- Interactive map of Trà Lĩnh District
- Country: Vietnam
- Region: Northeast
- Province: Cao Bằng
- Established: 1958 (renamed from Trấn Biên district)
- Dissolved: 2020
- District capital: Hùng Quốc (now called Trà Lĩnh)
- Subdivisions: List 1 town; 7 communes;

= Trà Lĩnh district =

Trà Lĩnh is a former district of Cao Bằng province in the Northeast region of Vietnam. As of 2009, the district had a population of 21,558. The district covers an area of 257 km^{2}. The district capital lies at Hùng Quốc.

Trà Lĩnh district was subdivided to 10 commune-level subdivisions, including Hùng Quốc township (district capital) and the rural communes of: Tri Phương, Cô Mười, Quang Hán, Quang Vinh, Lưu Ngọc, Cao Chương, Quốc Toản, Xuân Nội and Quang Trung.

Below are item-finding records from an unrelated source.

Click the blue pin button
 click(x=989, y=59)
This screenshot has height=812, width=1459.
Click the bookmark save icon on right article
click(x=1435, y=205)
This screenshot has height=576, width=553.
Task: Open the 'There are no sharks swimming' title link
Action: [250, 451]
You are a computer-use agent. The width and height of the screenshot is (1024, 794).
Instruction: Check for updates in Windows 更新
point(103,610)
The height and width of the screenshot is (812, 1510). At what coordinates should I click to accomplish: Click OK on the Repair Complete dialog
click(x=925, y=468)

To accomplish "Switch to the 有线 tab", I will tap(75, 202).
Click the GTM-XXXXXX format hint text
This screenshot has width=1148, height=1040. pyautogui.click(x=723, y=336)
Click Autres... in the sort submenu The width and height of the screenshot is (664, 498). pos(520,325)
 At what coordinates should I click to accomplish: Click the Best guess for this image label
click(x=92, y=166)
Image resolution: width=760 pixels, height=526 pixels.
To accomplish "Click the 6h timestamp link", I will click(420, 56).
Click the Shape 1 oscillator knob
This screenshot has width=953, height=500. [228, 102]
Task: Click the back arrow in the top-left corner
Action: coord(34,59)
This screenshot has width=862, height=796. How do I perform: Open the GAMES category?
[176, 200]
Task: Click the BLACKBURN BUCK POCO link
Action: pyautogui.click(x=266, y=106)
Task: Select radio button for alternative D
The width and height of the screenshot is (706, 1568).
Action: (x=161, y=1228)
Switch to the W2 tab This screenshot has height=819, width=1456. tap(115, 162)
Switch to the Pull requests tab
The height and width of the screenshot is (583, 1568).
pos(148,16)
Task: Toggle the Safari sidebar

On February 1, 2020, prior to the district's annexation, the communes of Lưu Ngọc & Cô Mười were merged into Quang Vinh & Quang Hán, respectively. This reorganization left Trà Lĩnh district with 1 township and 7 rural communes.

On February 11, 2020, the district was annexed by Trùng Khánh district.

==Border crossing==
There is a border crossing into China. The town on the opposite side is Longbang.